Each month Morgan and I paint a scene on the windows to represent the season.  For December we did Christmas trees.  January will be snowmen,… Keeping things simple, breaking the scene down into shapes, helps her follow along.  For example, a few triangles make a nice little Christmas tree.  We add a small rectangle for the trunk, circles for ornaments, and a star to top it off nicely.

Mom, Dad, and Morgan, recently found out how important shapes are when we upgraded her bedroom.  She helped put together the bedframe.  It looked like a nice rectangle to the eye, but when we placed the mattress on, things were so out of skew that one rail looked about six inches longer than the other.  🙂 We scratched our heads, and even measured both rails.  It was at that point we realized we needed a square tool to get it into shape.  LOL!  We’re always learning.

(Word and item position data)
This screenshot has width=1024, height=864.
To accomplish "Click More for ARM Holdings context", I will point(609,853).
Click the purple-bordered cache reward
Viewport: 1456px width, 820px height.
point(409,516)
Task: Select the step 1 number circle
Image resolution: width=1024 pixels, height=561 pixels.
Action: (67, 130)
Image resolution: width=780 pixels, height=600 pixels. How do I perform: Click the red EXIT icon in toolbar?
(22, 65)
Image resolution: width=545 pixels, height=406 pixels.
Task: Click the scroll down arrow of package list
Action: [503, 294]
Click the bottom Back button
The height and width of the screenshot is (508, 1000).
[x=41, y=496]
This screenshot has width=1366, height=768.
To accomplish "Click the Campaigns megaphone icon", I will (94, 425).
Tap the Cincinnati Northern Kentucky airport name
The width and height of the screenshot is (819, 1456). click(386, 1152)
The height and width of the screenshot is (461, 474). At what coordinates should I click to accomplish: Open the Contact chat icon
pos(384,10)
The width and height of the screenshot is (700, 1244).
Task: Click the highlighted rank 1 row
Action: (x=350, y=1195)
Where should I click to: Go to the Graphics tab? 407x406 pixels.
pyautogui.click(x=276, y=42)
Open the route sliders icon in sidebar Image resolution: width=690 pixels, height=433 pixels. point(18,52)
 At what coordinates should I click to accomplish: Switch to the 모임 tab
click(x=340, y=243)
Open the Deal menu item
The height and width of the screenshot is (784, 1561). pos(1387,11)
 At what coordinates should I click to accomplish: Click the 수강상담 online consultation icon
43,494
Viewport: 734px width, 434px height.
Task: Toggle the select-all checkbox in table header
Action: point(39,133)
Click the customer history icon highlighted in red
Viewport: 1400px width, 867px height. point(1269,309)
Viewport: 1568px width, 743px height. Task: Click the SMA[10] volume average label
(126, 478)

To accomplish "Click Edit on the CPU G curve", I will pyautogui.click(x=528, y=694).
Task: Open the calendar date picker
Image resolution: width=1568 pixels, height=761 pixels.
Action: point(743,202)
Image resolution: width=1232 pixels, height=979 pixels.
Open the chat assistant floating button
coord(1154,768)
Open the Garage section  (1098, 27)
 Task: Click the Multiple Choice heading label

### THE TASKS
#1 Repeat everything in the window-painting passage from "Mom, Dad, and" down to "We’re always learning.".
#2 Does each statement agree with the window-painting passage? Answer yes or no for each and quote the deciding words. (a) In December the window scene showed snowmen. (b) Morgan helped put together the bedframe. (c) Both bed rails were measured.
#3 How might the window-painting passage go on? Take it further from the point where it stops.

### ANSWERS TO THE TASKS
#1
Mom, Dad, and Morgan, recently found out how important shapes are when we upgraded her bedroom.  She helped put together the bedframe.  It looked like a nice rectangle to the eye, but when we placed the mattress on, things were so out of skew that one rail looked about six inches longer than the other.  🙂 We scratched our heads, and even measured both rails.  It was at that point we realized we needed a square tool to get it into shape.  LOL!  We’re always learning.

#2
(a) No: "For December we did Christmas trees."
(b) Yes: "She helped put together the bedframe."
(c) Yes: "We scratched our heads, and even measured both rails."

#3
In this life, as much as we try to simplify things, to better understand them, there will always be unknowns.  What I know now is I don’t need to know everything.  I just need to know the One who does.  I used to pray for understanding.  Now I pray for the peace that passes understanding.

When our world seems so upside-down and out of round, when I’m worried about the shape we’re in, I remind myself of God’s heart for us.  I know His Love is Pure and Perfect, so that means we’re in pretty good shape.

“For God so loved the world that he gave his one and only Son, that whoever believes in him shall not perish but have eternal life.” John 3:16

Until Next Time,

Know The Hope!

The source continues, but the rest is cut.